Will we be able to pass along The Western Tradition to our children, not in a propagandistic fashion that eliminates the warts and tumors, but in a way which honors our heritage?  Our great story encourages curiosity and the questioning of accepted wisdom, a tradition showing the courage and energy of the Common Man which stretches back to those poor average Athenians booting out a dictator supported by Spartan troops, a tradition of average people willing to stand up and die to eliminate evils like the enslavement of Africans, like Fascism and Communism, and now (once again) Islamic violence against not only our country, but against the very ideas of freedom and human rights supporting our country and civilization.

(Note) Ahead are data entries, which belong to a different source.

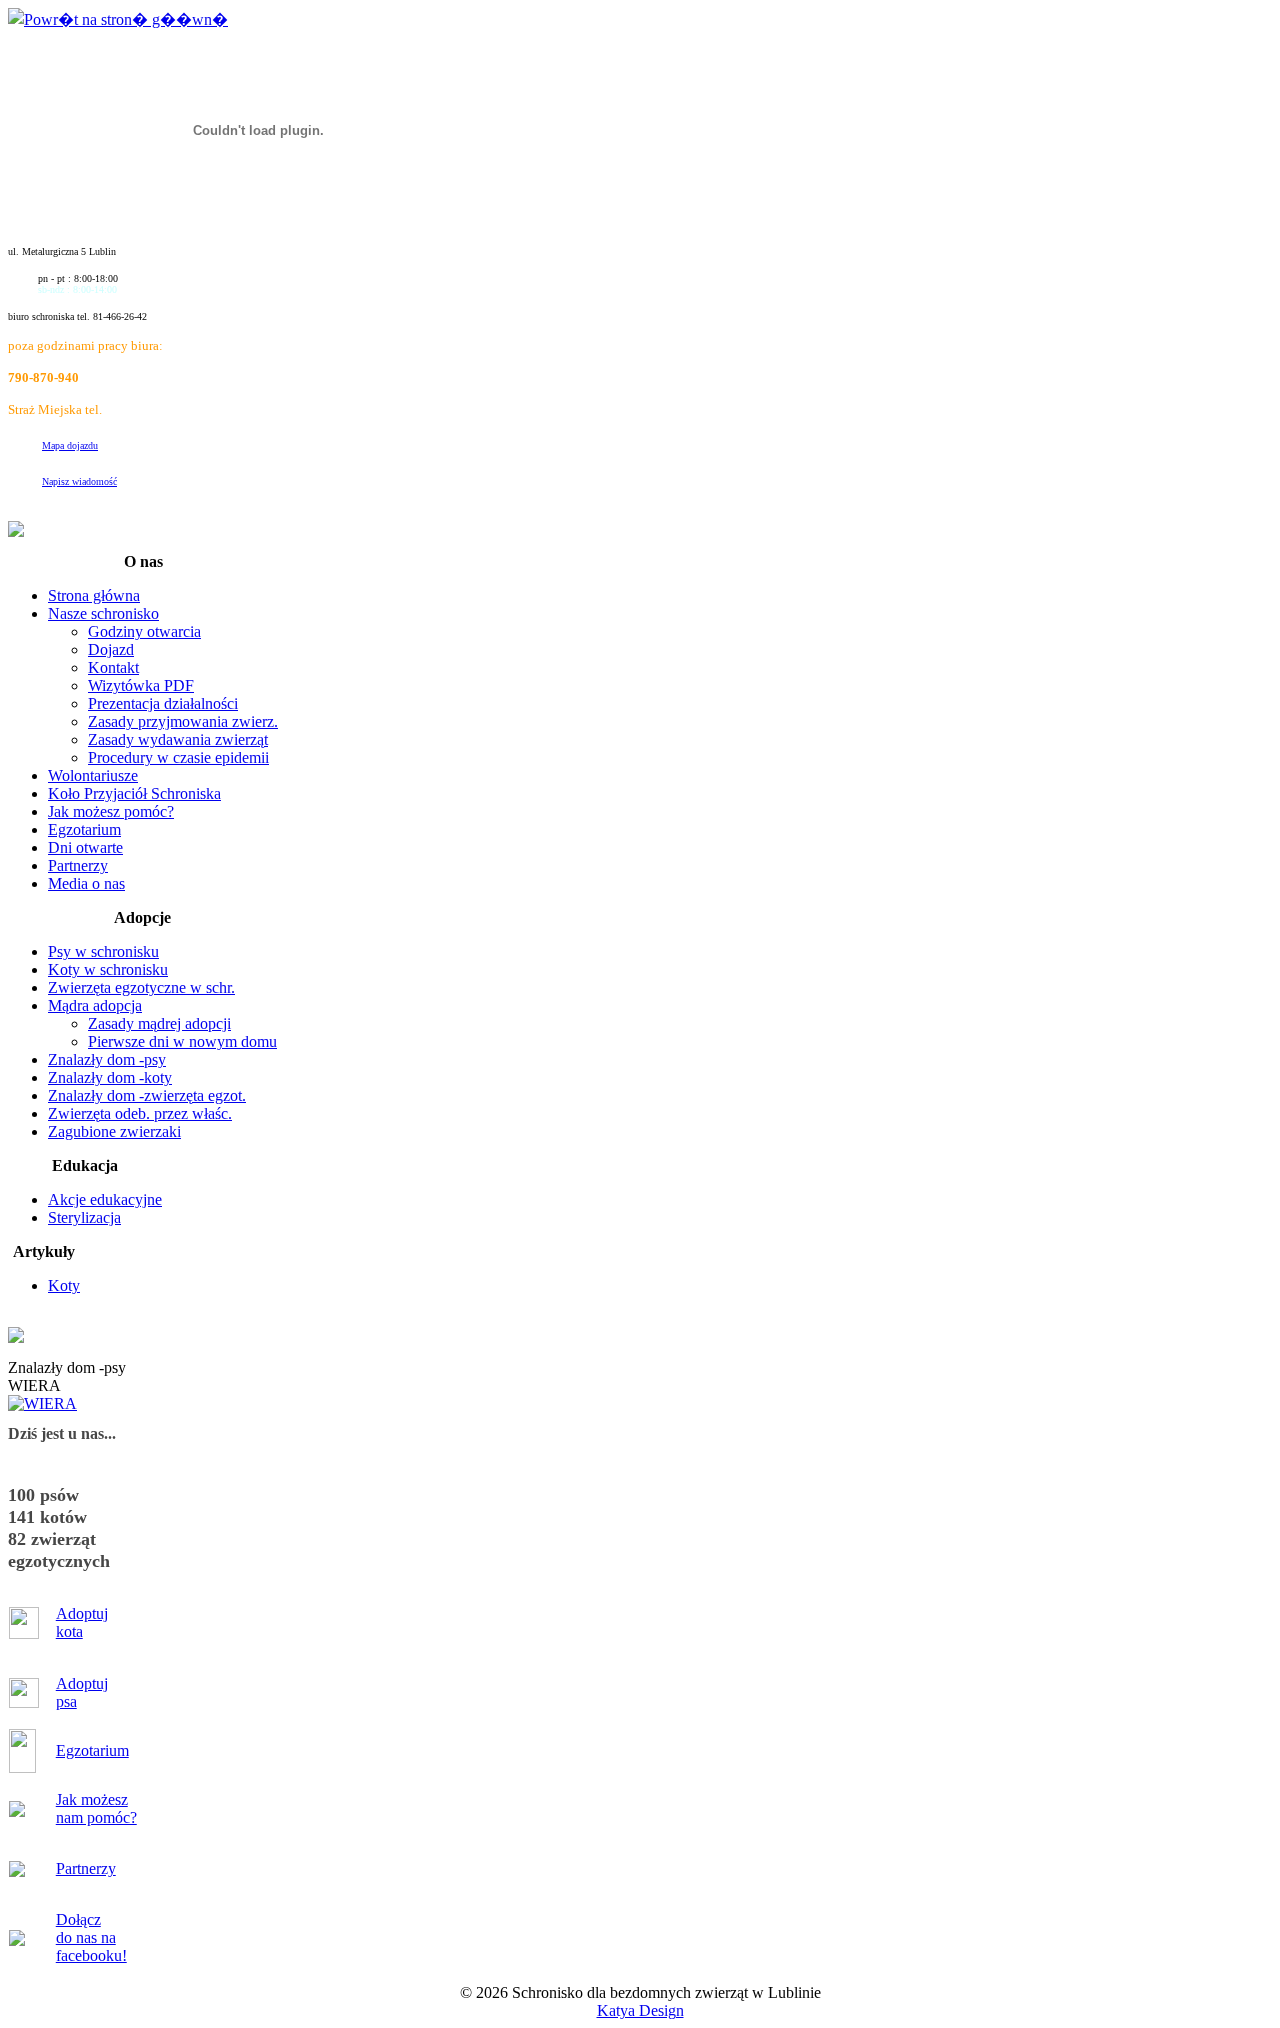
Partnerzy (86, 1868)
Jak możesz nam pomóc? (96, 1808)
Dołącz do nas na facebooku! (91, 1937)
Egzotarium (92, 1750)
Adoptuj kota (82, 1622)
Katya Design (640, 2010)
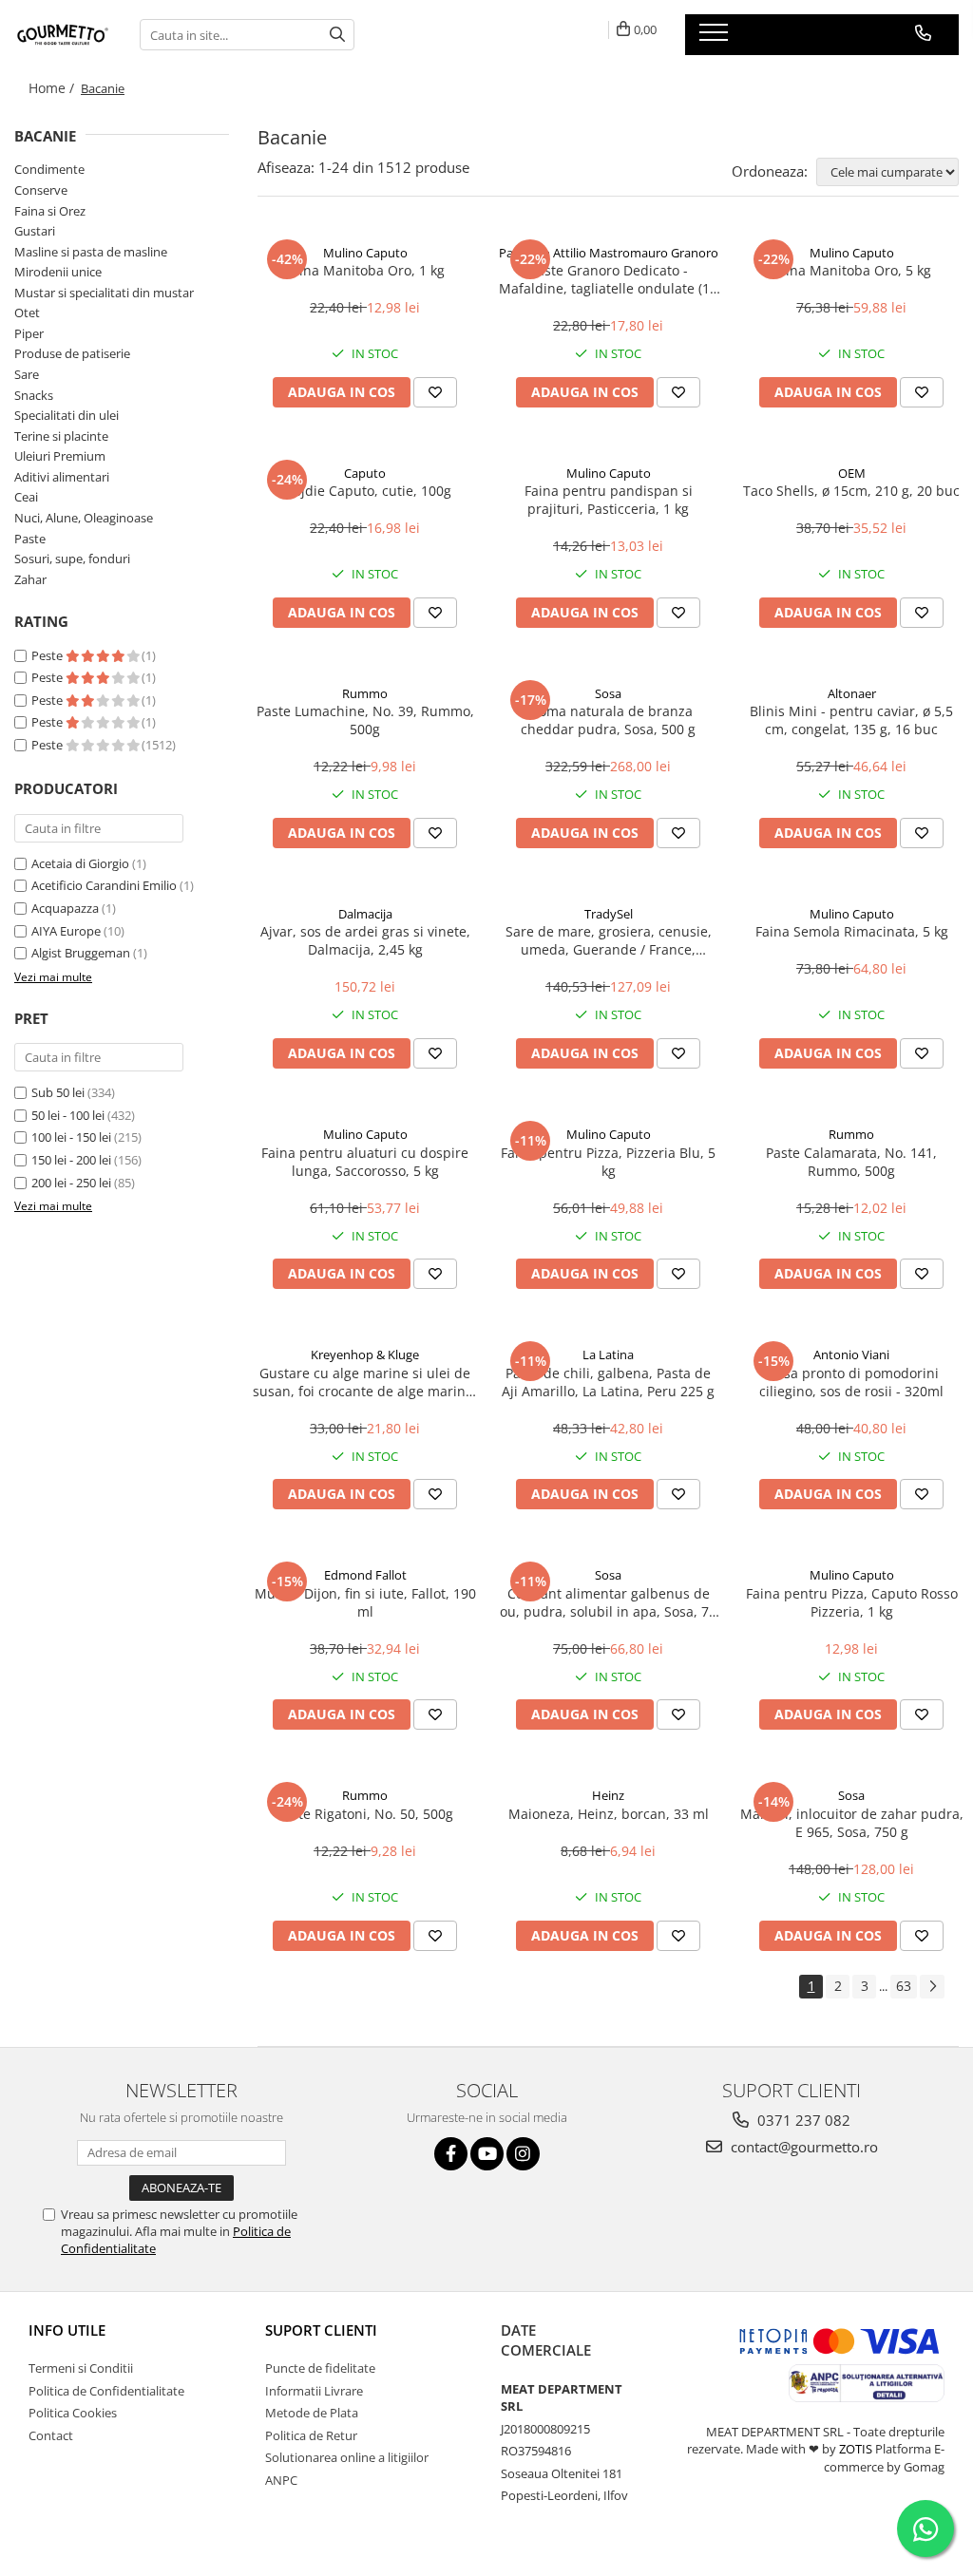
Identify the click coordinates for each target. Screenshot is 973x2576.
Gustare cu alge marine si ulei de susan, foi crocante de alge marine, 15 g (365, 1382)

We must do this, if our great tradition is to persist into the end of this century and beyond.   We cannot do this, if we do not know and understand it ourselves.  And vigilance about our children and about their education in History is more necessary than ever before, especially in an era where a sitting American president wrote books and other things openly hostile to The Western Tradition and to America, and yet was elected by a partially “aliterate” and “illiterate” population and by those who agree with the propaganda that The Western Tradition represents something other than positive and exemplary aspirations.

The consequence of allowing a generation of Americans to grow up ignorant of The Western Tradition’s importance in preserving Freedom and Individual Rights will undoubtedly be the loss of those traditions, and the establishment of something much darker and brutal, a “something” wearing the smile of relativism telling our children that freedom is slavery and that ignorance is strength.